Un impegno pubblico ispirato cristianamente comporta tenere aperti i canali di questa ispirazione, che non può ridursi al patrimonio valoriale e culturale acquisito nella fase formativa, ma neanche ad aggiornare il linguaggio al percorso del magistero, fin quando ogni nuova enciclica non esce dai radar dei media. No. L’ispirazione è un lavoro, come è un lavoro tradurla in impegno pubblico. Dai fiori della ispirazione bisogna arrivare al miele delle proposte e delle iniziative politiche.
Allora mi sono chiesto: che cosa prendere, per questa trasformazione, per la trasformazione dell’Italia, da Economy of Francesco? Non tutto quello che c’è da prendere, e che può anche variare molto secondo le sensibilità di ciascuno, ma solo qualche accenno del poco che colgo io, con un ascolto parziale e un po’ intermittente.

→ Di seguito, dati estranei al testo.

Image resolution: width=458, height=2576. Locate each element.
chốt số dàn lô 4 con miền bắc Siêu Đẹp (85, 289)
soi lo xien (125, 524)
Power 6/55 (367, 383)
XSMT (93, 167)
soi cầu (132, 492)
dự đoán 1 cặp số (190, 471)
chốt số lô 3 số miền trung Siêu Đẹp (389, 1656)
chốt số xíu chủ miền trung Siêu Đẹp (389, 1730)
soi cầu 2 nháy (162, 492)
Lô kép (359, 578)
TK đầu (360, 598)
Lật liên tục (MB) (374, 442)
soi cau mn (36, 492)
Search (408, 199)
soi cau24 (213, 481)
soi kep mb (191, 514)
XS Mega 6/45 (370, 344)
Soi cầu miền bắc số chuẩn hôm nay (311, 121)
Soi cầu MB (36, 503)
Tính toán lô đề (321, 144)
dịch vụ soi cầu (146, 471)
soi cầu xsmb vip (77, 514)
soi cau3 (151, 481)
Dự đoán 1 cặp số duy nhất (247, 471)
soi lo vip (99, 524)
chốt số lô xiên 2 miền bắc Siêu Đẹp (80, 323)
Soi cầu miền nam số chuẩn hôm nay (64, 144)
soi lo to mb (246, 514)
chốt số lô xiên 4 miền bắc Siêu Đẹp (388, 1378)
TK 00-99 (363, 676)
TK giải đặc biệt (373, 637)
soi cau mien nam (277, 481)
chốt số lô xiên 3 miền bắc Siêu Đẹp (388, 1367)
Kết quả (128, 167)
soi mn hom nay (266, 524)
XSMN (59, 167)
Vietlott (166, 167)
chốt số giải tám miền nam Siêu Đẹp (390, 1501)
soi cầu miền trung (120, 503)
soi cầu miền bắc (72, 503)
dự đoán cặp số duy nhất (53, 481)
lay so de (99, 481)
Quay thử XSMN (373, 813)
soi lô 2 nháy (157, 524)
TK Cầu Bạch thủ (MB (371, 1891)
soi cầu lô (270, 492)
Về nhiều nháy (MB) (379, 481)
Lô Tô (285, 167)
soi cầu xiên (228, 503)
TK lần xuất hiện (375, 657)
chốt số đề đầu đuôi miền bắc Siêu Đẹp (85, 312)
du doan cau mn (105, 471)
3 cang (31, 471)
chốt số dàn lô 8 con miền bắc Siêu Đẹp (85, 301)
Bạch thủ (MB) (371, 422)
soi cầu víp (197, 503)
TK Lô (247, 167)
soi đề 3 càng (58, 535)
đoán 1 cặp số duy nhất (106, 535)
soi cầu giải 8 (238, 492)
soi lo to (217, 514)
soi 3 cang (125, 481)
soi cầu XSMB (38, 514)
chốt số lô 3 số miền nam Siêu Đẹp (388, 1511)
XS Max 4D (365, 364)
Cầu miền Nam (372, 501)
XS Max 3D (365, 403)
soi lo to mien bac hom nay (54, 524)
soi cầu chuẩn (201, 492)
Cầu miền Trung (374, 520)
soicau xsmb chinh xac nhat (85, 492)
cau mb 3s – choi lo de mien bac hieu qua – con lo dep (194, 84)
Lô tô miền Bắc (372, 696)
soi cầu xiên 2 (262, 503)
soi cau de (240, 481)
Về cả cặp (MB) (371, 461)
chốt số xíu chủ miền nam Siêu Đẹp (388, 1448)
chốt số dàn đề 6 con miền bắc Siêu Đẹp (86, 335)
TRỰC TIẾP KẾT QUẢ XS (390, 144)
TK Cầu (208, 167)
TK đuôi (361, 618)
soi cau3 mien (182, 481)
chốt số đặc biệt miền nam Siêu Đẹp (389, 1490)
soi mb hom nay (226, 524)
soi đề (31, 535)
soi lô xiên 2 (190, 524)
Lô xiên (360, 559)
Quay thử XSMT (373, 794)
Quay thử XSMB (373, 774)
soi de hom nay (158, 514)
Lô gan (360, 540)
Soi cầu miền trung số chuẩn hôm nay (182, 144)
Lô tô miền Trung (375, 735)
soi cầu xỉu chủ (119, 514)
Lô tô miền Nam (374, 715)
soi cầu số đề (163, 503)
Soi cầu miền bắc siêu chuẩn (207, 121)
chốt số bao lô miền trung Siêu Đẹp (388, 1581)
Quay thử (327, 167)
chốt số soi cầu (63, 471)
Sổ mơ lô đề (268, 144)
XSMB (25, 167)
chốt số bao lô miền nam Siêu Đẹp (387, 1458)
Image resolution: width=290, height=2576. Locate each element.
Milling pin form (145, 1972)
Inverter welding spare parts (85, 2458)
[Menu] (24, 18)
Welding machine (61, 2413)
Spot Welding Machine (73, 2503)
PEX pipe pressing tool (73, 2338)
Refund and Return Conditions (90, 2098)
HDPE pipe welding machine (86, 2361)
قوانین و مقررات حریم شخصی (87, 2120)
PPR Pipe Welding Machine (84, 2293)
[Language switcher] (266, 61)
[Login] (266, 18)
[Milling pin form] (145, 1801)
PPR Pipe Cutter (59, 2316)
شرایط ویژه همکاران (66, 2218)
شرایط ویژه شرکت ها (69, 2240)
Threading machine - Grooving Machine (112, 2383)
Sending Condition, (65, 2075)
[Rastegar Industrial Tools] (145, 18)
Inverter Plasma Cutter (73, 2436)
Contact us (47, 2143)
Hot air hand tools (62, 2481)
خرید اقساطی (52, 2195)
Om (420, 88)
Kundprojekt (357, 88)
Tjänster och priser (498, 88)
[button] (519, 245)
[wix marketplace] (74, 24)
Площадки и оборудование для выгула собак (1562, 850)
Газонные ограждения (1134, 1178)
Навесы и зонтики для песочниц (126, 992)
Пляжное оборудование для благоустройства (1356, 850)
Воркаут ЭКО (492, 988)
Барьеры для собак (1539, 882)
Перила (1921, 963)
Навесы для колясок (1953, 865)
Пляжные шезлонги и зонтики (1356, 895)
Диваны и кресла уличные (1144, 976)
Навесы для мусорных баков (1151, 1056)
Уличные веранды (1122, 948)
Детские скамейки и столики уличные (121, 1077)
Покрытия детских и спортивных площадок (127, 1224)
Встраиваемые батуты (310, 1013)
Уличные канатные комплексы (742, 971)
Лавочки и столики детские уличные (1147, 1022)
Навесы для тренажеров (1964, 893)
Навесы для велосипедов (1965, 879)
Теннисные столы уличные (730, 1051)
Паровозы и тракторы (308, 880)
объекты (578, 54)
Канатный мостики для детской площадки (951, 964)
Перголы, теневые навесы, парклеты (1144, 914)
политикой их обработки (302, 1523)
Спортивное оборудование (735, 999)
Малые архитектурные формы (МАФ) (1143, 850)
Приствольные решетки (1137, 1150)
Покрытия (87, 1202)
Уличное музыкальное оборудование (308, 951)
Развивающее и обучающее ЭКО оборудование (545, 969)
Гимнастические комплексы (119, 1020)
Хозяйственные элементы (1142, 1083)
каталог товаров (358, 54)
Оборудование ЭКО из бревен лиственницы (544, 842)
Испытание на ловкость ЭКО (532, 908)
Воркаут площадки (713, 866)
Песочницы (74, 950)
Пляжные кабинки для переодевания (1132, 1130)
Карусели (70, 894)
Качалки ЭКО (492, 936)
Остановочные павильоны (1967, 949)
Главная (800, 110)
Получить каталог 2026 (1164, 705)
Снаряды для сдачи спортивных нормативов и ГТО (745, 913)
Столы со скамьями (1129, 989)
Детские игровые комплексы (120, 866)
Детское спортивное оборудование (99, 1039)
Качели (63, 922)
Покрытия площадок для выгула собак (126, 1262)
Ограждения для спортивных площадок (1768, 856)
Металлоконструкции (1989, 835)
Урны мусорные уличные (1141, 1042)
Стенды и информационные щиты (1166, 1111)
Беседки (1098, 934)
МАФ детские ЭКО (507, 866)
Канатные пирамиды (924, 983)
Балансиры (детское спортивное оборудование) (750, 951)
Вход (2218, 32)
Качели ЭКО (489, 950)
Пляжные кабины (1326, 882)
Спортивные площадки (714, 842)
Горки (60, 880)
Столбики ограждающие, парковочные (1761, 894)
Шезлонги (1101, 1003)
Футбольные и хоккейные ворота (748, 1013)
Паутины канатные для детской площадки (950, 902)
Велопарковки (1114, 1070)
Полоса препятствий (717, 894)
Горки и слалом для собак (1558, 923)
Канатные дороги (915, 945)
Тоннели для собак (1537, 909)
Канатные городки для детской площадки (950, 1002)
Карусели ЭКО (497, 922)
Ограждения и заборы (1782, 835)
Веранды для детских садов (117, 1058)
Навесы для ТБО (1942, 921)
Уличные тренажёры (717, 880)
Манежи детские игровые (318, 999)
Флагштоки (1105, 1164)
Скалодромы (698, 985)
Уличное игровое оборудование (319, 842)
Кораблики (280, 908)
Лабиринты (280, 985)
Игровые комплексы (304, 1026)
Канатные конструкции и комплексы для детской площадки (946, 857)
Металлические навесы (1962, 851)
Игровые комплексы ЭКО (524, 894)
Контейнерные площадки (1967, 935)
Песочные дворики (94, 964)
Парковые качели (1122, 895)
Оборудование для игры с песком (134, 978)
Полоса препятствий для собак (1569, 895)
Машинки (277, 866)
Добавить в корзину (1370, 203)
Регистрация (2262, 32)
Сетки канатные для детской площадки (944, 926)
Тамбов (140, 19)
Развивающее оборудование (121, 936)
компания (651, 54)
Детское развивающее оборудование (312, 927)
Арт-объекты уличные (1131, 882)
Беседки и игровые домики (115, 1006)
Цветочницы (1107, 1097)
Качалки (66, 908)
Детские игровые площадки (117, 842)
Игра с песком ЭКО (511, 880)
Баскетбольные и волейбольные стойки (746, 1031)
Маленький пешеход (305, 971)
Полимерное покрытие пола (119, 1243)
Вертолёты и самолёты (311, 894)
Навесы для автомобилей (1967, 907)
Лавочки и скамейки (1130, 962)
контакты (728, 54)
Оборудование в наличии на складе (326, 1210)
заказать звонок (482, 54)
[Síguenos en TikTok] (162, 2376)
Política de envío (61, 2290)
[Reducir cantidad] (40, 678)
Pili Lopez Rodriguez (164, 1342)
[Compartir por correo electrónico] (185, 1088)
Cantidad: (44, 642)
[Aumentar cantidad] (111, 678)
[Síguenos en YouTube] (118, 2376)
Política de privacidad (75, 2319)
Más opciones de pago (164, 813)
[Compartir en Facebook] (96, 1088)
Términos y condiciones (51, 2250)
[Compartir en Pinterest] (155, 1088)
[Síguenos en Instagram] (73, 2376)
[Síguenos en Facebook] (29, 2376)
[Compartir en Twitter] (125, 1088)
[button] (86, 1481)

Innanzitutto l’iniziativa in se: mentre la Pandemia ci spinge a chiuderci nella solitudine, l’uso fecondo delle tecnologie che abbiamo ci permette di non far vincere la malattia, ma la scelta di essere connessi e comunicanti non solo da casa a ufficio, ma da continente a continente. Così non solo nelle GMG, ma anche nel nuovo movimento Economy of Francesco, i giovani si affacciano con fiducia ed energia al mondo. Impostiamo le politiche di transizione 4.0 includendo, ma trascendendo, le logiche produttivistiche e aziendali, guardando alle conoscenze, alla condivisione, alla fraternità.
Poi dico a quel “laudator temporis acti”, che forse si annida anche dentro di me, sebbene ben nascosto e ben represso, che si sbaglia. Ogni generazione ha i suoi doni, porta la sua luce, rinnova l’energia umana. Imparano i giovani dagli adulti, ma anche il contrario. Che adulto è chi non è pronto a imparare da chiunque possa? Proponiamo una politica che non guarda ai giovani come oggetto e destinatari, ma li chiami sulla scena, li inviti a esserne protagonisti. Guardiamo alla loro politica.
Mi chiedo: quanta energia sepolta c’è in ogni NEET ( persona non impegnata né nello studio né lavoro né nella formazione , ndr ) e della quale tutti restiamo privi? Non aspettiamo di poter distribuire posti di lavoro che non ci saranno: investiamo sulla sussidiarietà, diamo valore alle loro iniziative. Inventiamo su questo una politica del lavoro. Sono loro il nuovo nella nostra vita. Quanto a noi adulti, infatti, la sfida è sempre più sulla generatività.
Questioni usuali (ma non per questo risolte) come il lavoro decente e la parità uomo donna nel lavoro, o l’importanza crescente della risorsa acqua e altre questioni ambientali concrete, e tante altre, risuonano sulla bocca dei giovani con un linguaggio sorgivo, con una evidenza che non ha bisogno di abbigliamenti (o camuffamenti) ideologici. Sono cose da fare. Facciamole.
Certo alcune indicazioni vanno capite. Deurbanizzare riguarda le città che superano o sfiorano i 30 milioni di abitanti o anche quelle che non raggiungono i tre milioni (come Roma, la più grande in Italia, 69ma nel mondo)? Lavoriamo al reticolo comunitario delle città? A destare un fervore sussidiario nelle città? A farne qualcosa di più di un mucchio di vicini di casa? (Ci sono idee e azioni da mettere all’opera).
Non riassumo quello che ha detto Papa Francesco. Chiunque può leggere. Ma l’affermazione ripetuta che “urge una nuova narrazione economica” sfida chiunque desideri portare qualcosa di nuovo nella politica corrente. L’intervento del Papa incardina la ricerca dei giovani nella ricerca della Chiesa. Ci lega tutti.
C’è un limite di età per essere change -makers ( uomini del cambiamento, ndr )? Non è previsto nella ispirazione cristiana. Proviamo insieme.